Discussion focused upon Dr. Takemoto’s “sales calls” and the defense argued that just because his compliance program was not selected does not mean that Defendants did not have their own internal programs or use another vendor. Plaintiff’s counsel countered with a couple of arguments. First, there were only 4-5 major Medicare compliance vendors used by the large insurers, and it was common knowledge in the industry that the named defendants did not have Medicare compliance programs in place. In particular, plaintiff argued that while defendants generally had compliance programs for the Workers’ Compensation line of business, the Liability settlements, judgments and awards were not being flagged for Medicare beneficiary status and compliance.
The defense also focused upon the fact that the Government first seeks repayment from the plaintiff, and stressed that considerable efforts are taken by plaintiffs to arrive at payment plans or compromises of Medicare’s conditional payment amounts. The reasoning here is that very few matters ever mature to a debt owed by the defendants.
The judge intervened at one point with a question to the plaintiff’s counsel: “Other than paragraph 69, where does the Complaint allege failure of a (Medicare) beneficiary repaying Medicare?” The judge also asked: “How do you know compliance was not being met in different ways?”
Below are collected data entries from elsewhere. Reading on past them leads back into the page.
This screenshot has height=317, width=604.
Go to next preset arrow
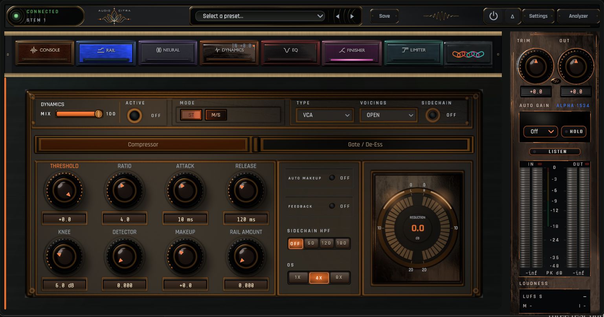(x=352, y=16)
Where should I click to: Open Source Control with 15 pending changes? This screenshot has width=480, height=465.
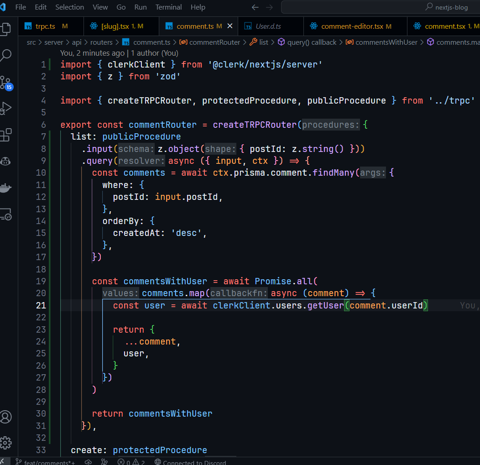click(x=6, y=83)
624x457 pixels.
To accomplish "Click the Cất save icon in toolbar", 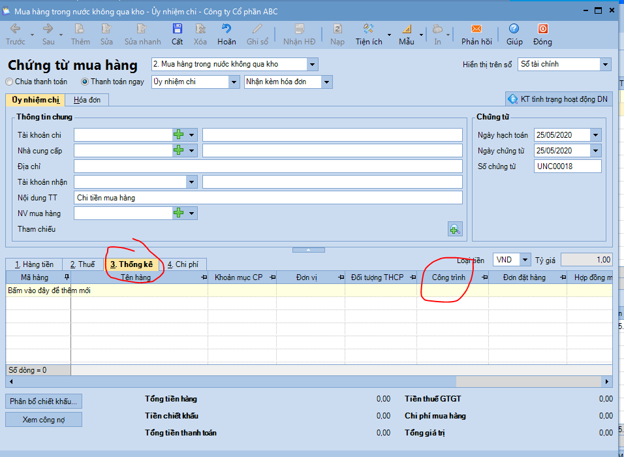I will (x=177, y=29).
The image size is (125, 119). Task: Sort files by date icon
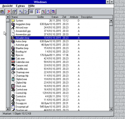54,12
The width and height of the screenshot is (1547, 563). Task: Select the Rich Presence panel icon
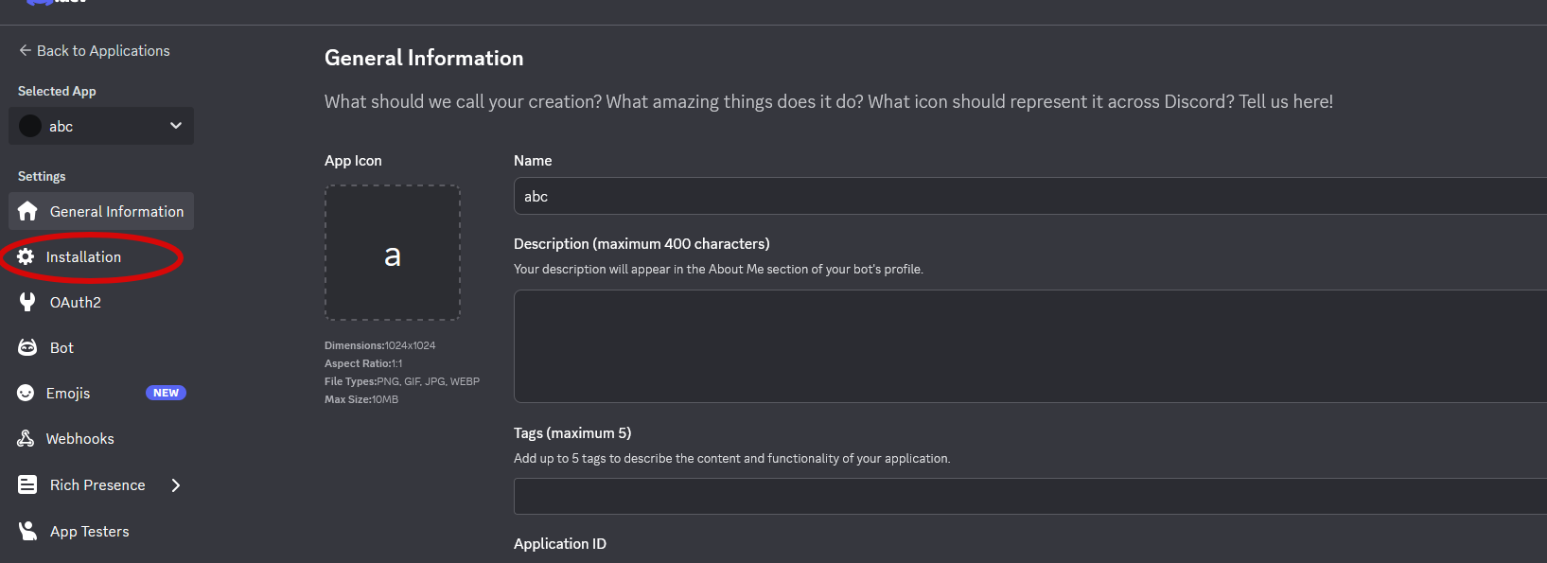[x=26, y=484]
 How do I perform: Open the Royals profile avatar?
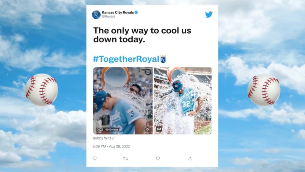tap(96, 15)
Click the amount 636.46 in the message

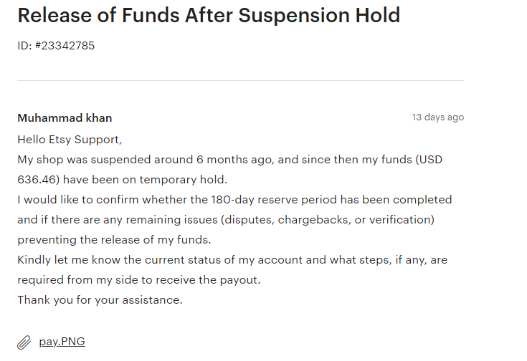(x=37, y=180)
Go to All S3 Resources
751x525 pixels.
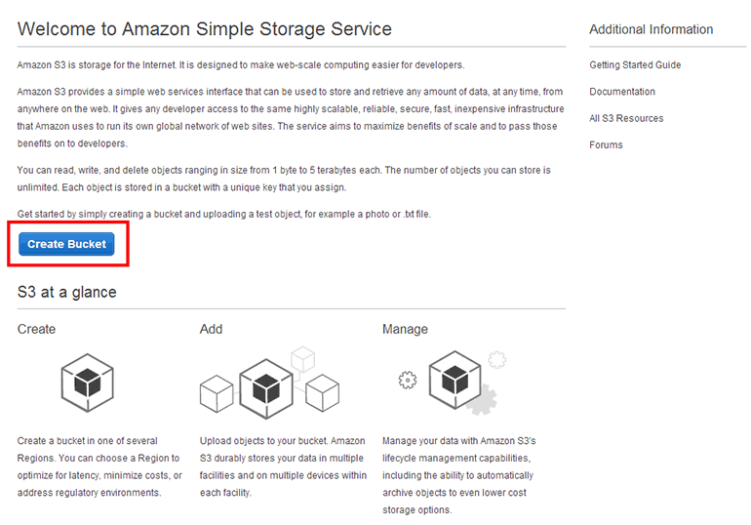[626, 118]
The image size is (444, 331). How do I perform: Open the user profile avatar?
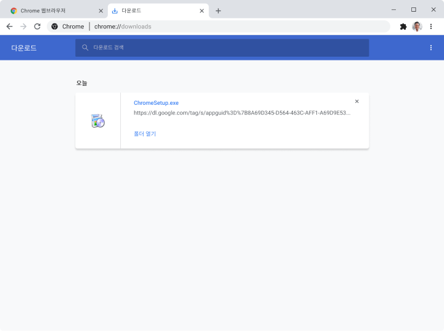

The way plaintiff’s counsel handled this question was to state that settlements are private and health information is protected by HIPAA. Essentially, “We cannot provide specific cases of non-payment without being afforded the ability to enter into discovery.”
At this point in the oral argument, Dr. Takemoto was described by his attorneys as the “quintessential insider” due to his being president of PMSI’s Medicare Set-Aside business, which employed 150 to 200 employees in the Medicare compliance space. Plaintiff’s position again was articulated as, “We knew what was being managed on the Workers’ Compensation line of business, but the Liability business dwarfs Workers’ Compensation and defendants were not managing their Liability settlements.”
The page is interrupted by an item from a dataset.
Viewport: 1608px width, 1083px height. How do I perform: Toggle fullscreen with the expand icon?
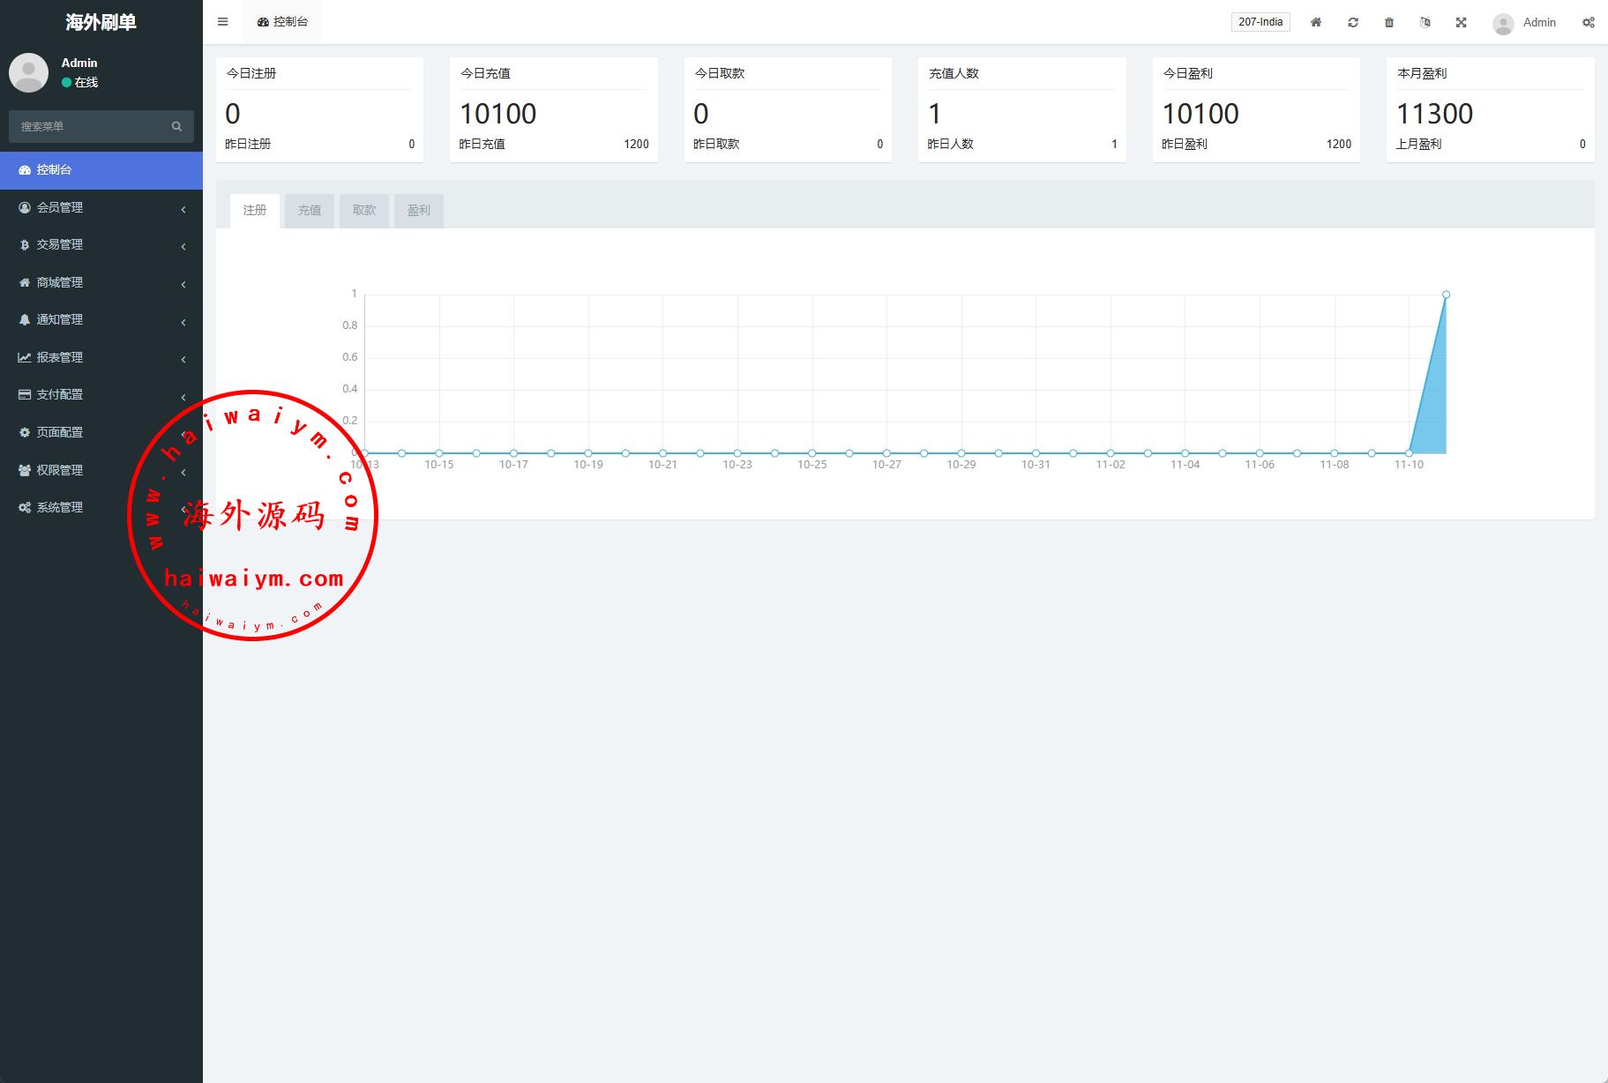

Public Disclosure Bar. Under this theory, a False Claims Act should be dismissed if the lawsuit is “based upon publicly disclosed information in which would-be relators ‘seek remuneration although they contributed nothing to the exposure of the fraud.’” This provision allows for dismissal of a False Claim complaint if there is public knowledge of the alleged fraud, which can be in the form of a Federal complaint, news media or other “original source”.
The defense argued that the US v. Stricker case, a Federal lawsuit, is an example of the publicly known potential for insurers and self-insureds to not repay the Government as a result of Medicare making payments related to a settlement. The defense further re-counted numerous articles and other media commentary publicly articulating the issues plaintiff is suing over.
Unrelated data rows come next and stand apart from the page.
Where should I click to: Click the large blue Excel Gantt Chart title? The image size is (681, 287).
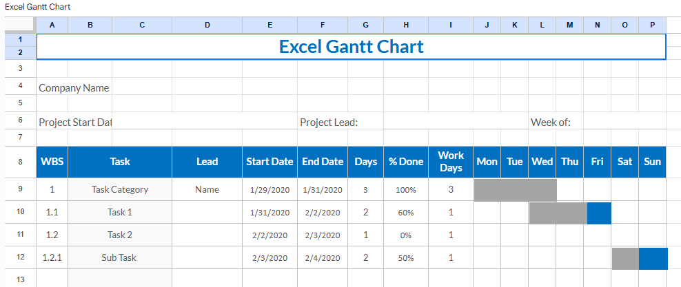[351, 47]
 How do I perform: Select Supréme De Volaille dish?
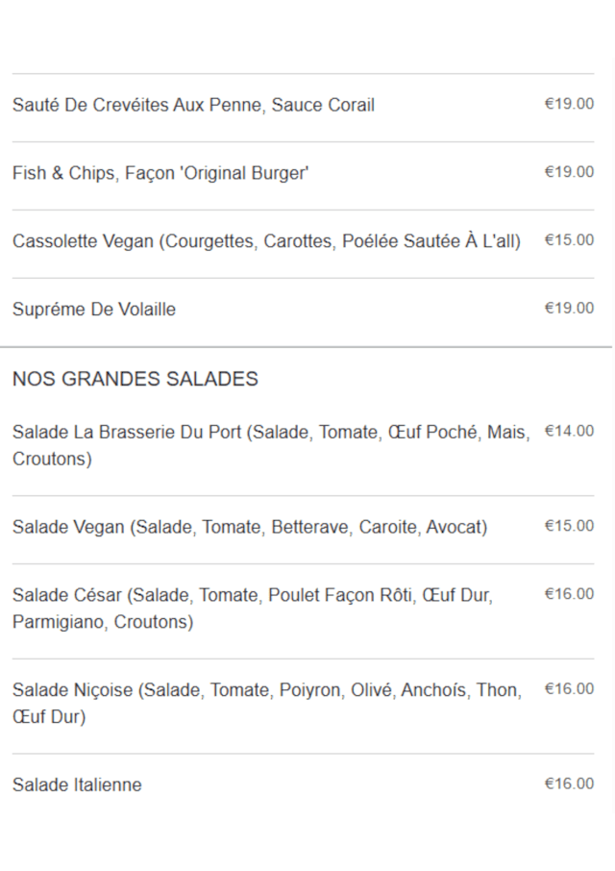click(x=94, y=310)
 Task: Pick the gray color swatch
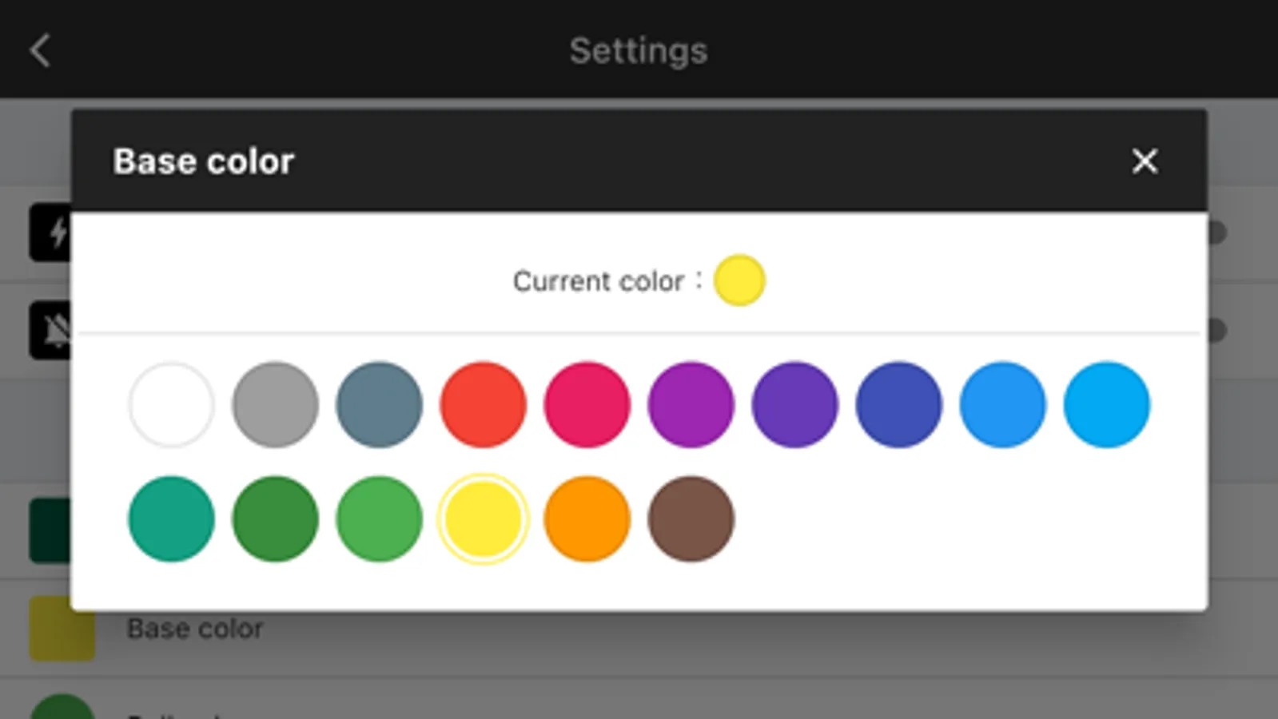click(x=275, y=405)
Plaintiff’s counsel’s response to this line of reasoning was to cite to case law and otherwise deny there was a complete bar to suit. Candidly, the discussion time about the public disclosure bar was not nearly as long as the Rule 8(a) argument and the likelihood that the litigation would be dismissed upon public disclosure bar was minimal
Franco Signor Commentary: Judge McCarthy did not provide enough commentary to indicate as to how he will rule in this case. Important decisions like this can take a long time to be delivered. However, our Buffalo office is closely watching this case and will keep our readers apprised of any developments. If the case proceeds, the outcome could greatly impact handling of any workers’ compensation, liability, or auto-no fault cases with a Medicare beneficiary by insureds in the future so as to ensure there are no gaps in MSP compliance.